A woman´s claim for the side effects of steroid medication has been allowed to proceed after a judge ruled that the delay in making the claim was justified.

Lorna Savage (43) from Cobh in County Cork was prescribed the steroid Deltacortil by her GP Dr Michael Madigan in 1997 to treat vasculitis – a condition in which the blood vessels are damaged and cause an irritable rash.

Within a few years of taking the steroid medication, Lorna had developed Avascular Necrosis – a rare but acknowledged side effect of Deltacortril, which interrupts the passage of blood to the bones, causing the bone tissue to die and the bone collapse.

By 2001 – when she was thirty-one years of age – Lorna had both knees and a hip joint replaced, and her condition had deteriorated to such an extent that she was confined to a wheelchair.
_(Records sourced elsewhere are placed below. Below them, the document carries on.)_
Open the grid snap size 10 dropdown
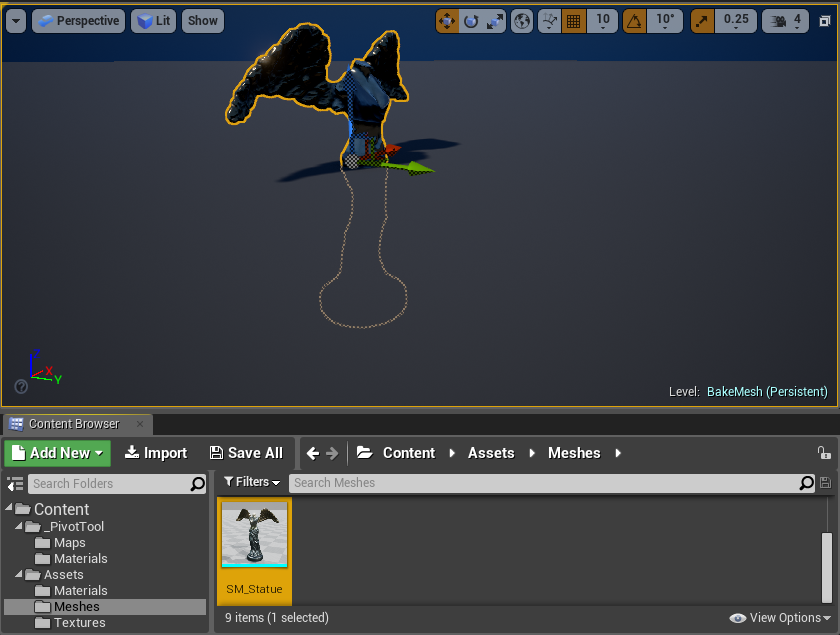 click(602, 21)
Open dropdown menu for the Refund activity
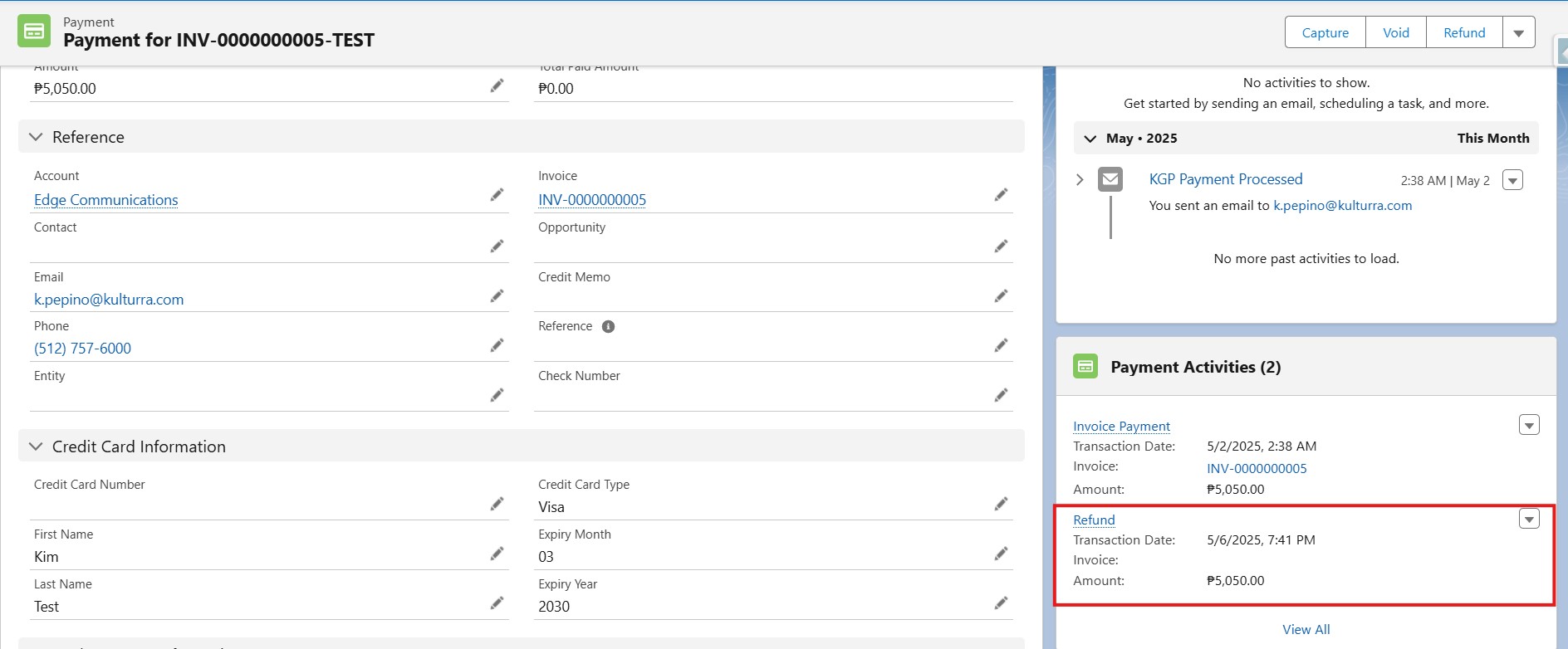The height and width of the screenshot is (649, 1568). 1529,519
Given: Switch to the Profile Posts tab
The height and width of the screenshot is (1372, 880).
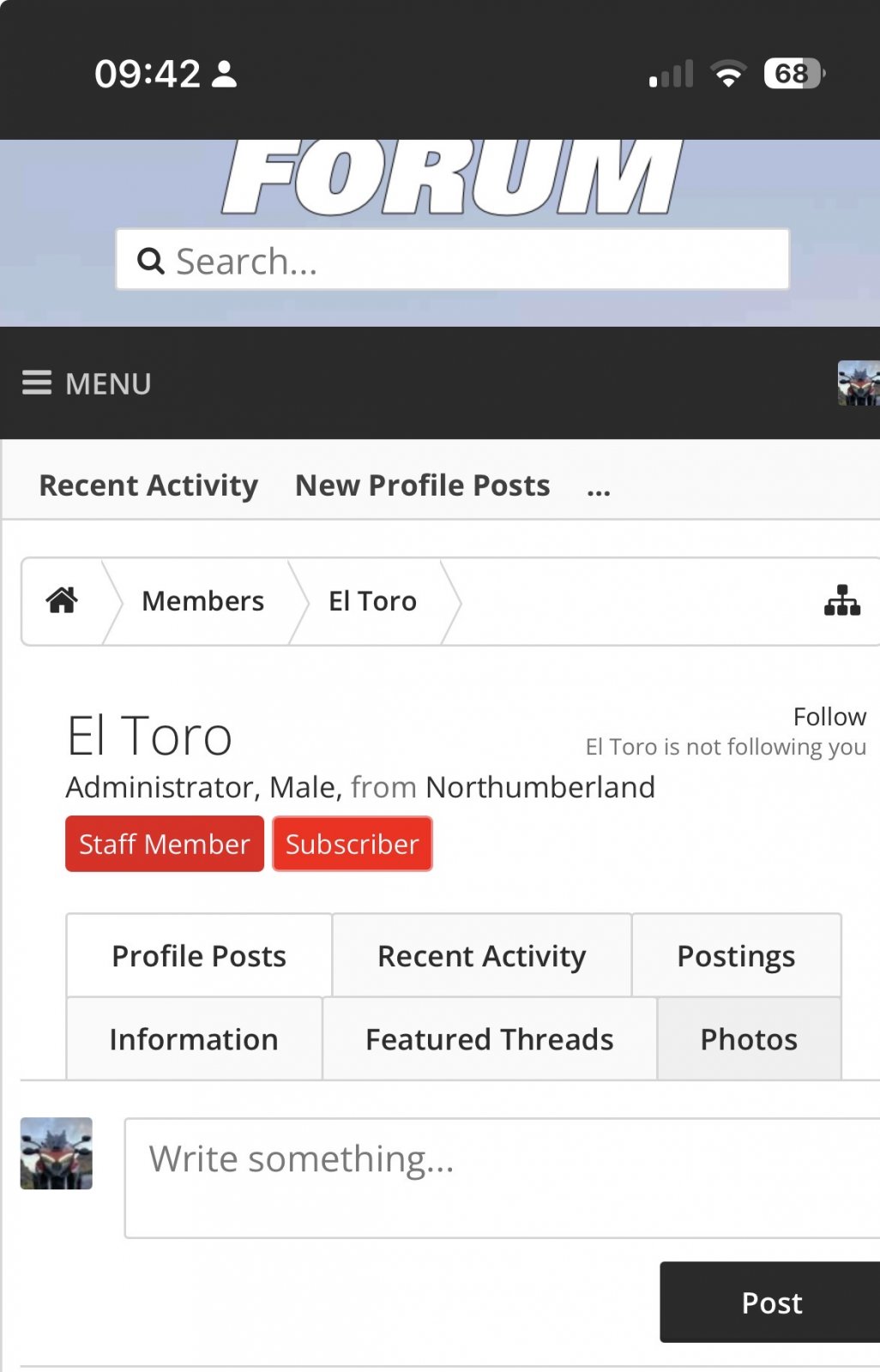Looking at the screenshot, I should (x=199, y=956).

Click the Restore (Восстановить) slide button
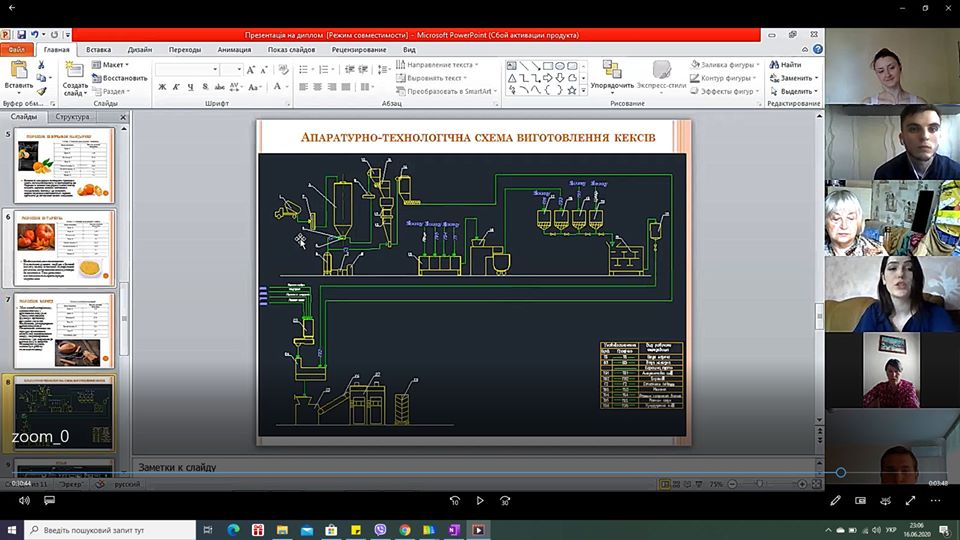(120, 77)
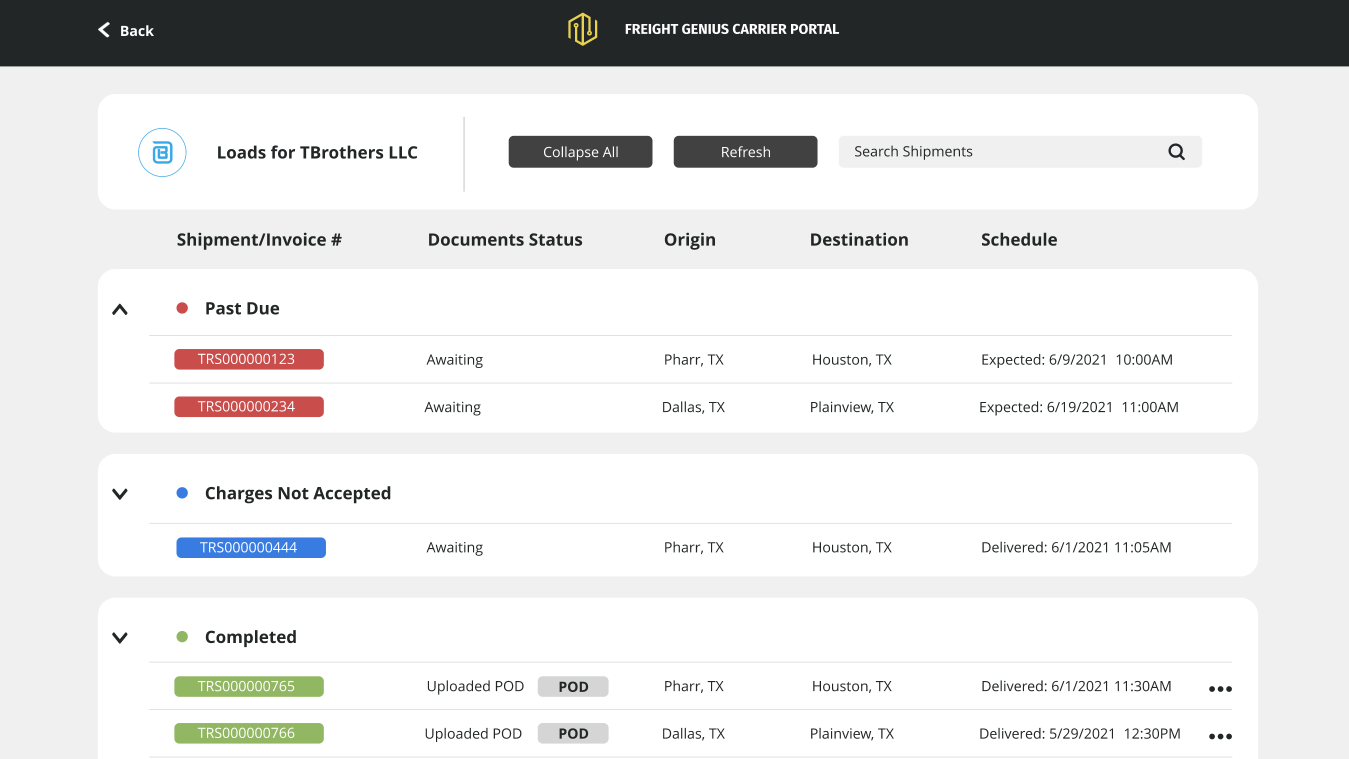1349x759 pixels.
Task: Click the blue dot beside Charges Not Accepted
Action: (181, 491)
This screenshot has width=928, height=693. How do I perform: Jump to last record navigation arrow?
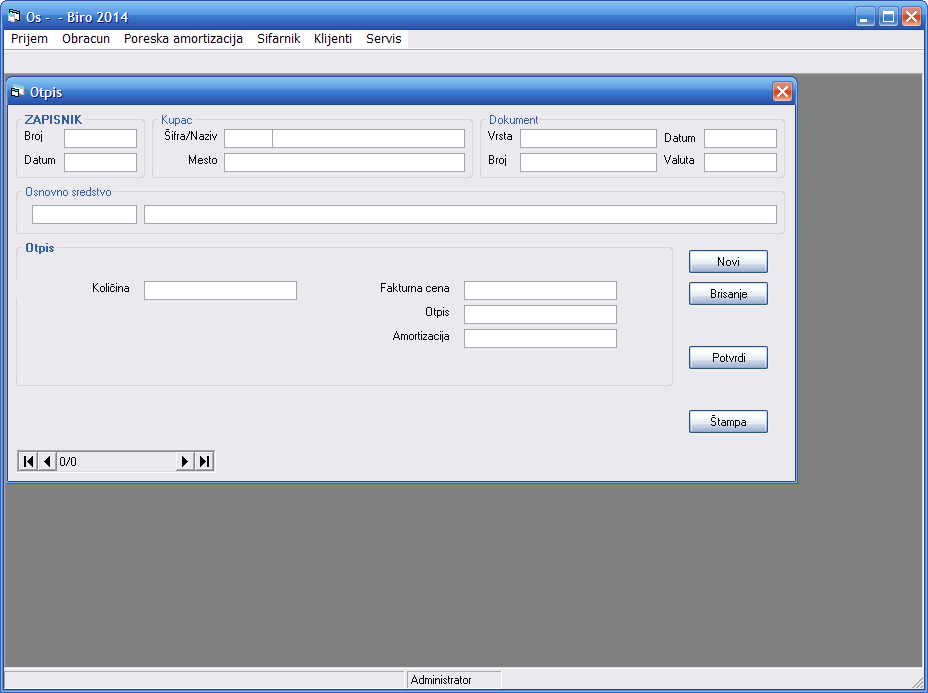[204, 461]
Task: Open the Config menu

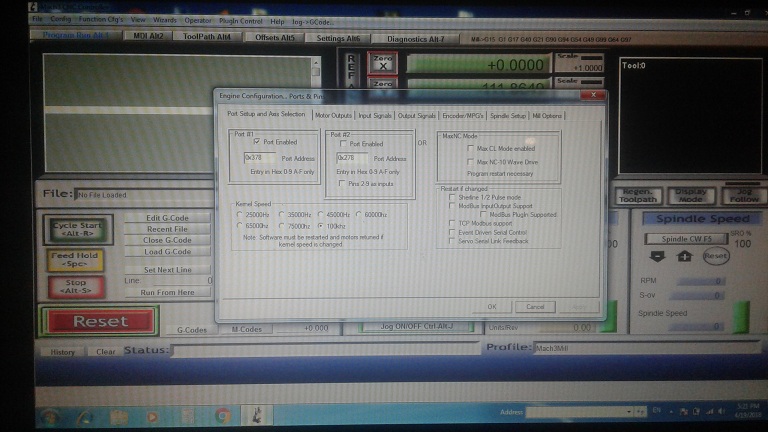Action: 60,20
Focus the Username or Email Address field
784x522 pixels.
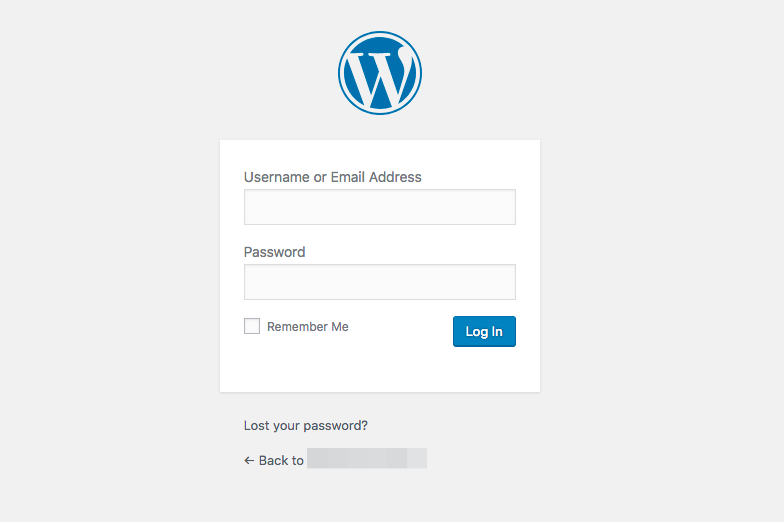click(x=380, y=207)
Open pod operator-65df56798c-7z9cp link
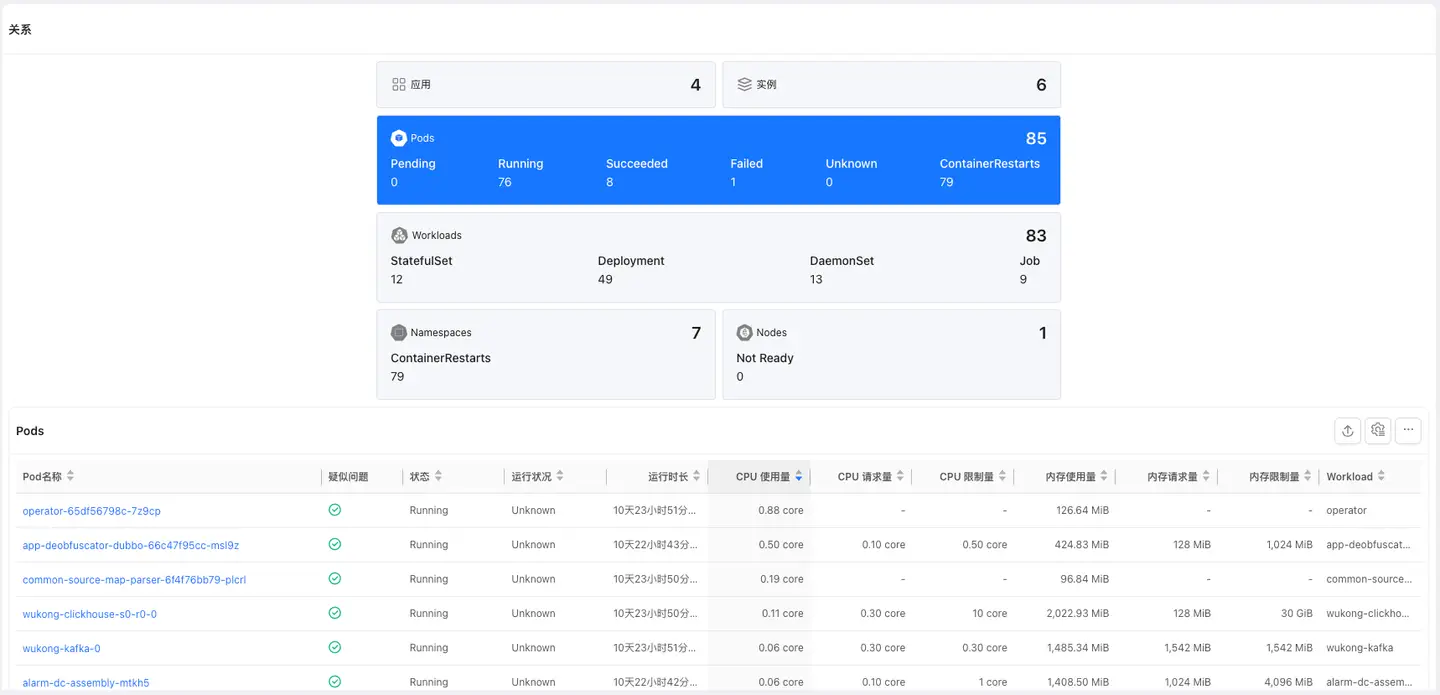Image resolution: width=1440 pixels, height=695 pixels. coord(91,511)
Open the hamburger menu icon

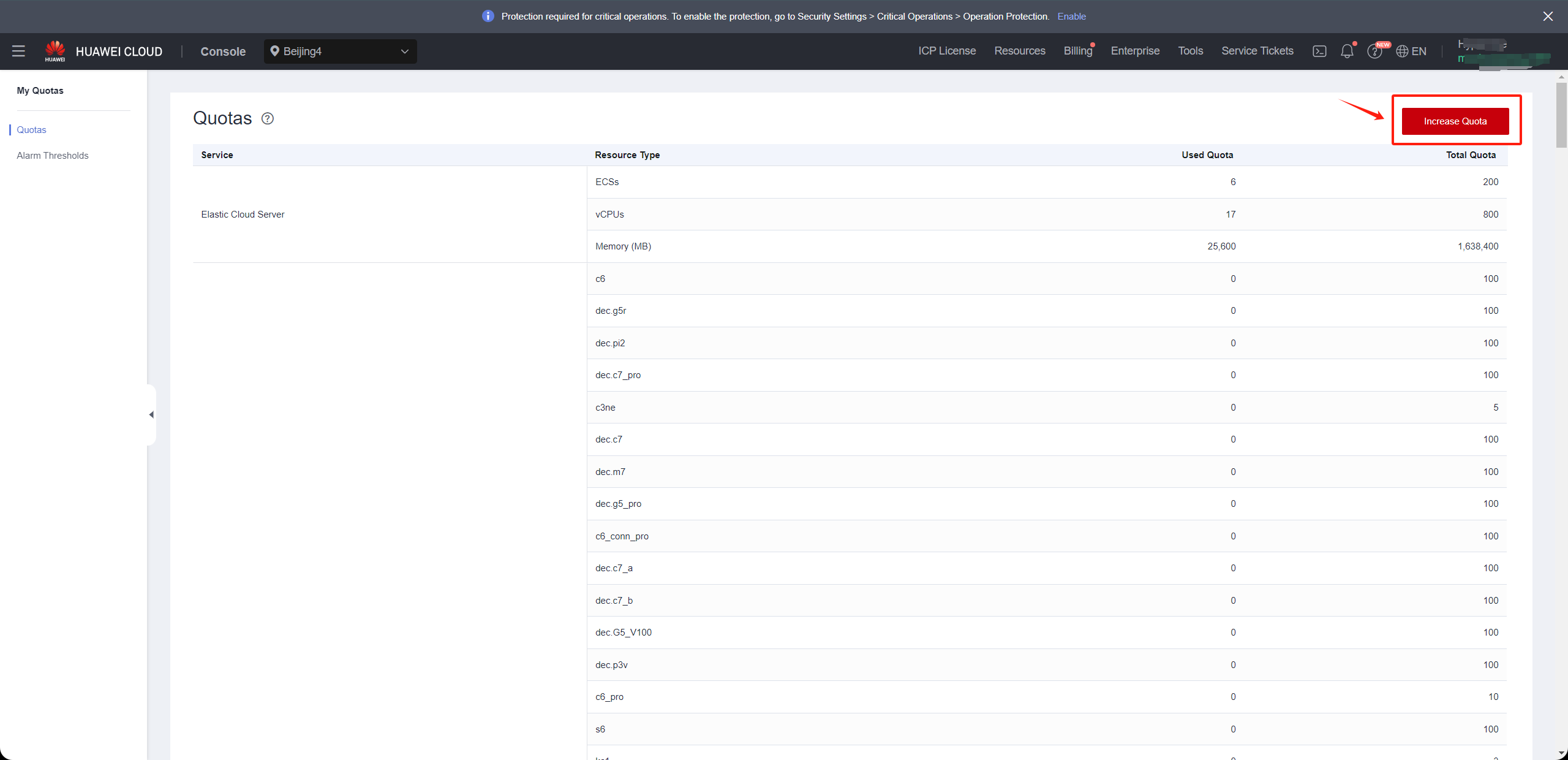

Lorna still has to take morphine to manage her pain.

After seeking legal advice, Lorna made a claim for the side effects of steroid medication against the estate of her former GP (who died in 1999), her consultant at Cork University Hospital Dr MG Molloy – who also prescribed the medication for her – and Pfizer, the manufacturer of Deltracortil.

In her claim against the two doctors, Lorna alleged that they had both acted negligently by prescribing the steroid medication for her, that both had failed to investigate her symptoms thoroughly, and that both had failed to identify that she was displaying the symptoms of Avascular Necrosis.

Lorna alleged that Pfizer was negligent by failing to provide adequate warning in the literature about Deltacortril that the steroid´s continued use could cause Avascular Necrosis. There was also no warning to advise against the drinking of alcohol while taking the medication.

The estate of Dr Madigan, the Health Service Executive (of behalf of Dr Molloy) and Pfizer each deny their liability for the side effects experienced by Lorna, and Pfizer attempted to get Lorna´s claim for the side effects to steroid medication dismissed on the grounds of “an inordinate and inexcusable delay” in bringing her claim to court.

However, at Dublin High Court, Mr Justice George Birmingham dismissed Pfizer´s application – finding that the delay was excusable due to Lorna having recently undergone multiple surgeries. Judge Birmingham said that Lorna had been unable to brief her solicitors while she was recovering from the surgeries and he listed the case for a full court hearing later in the year.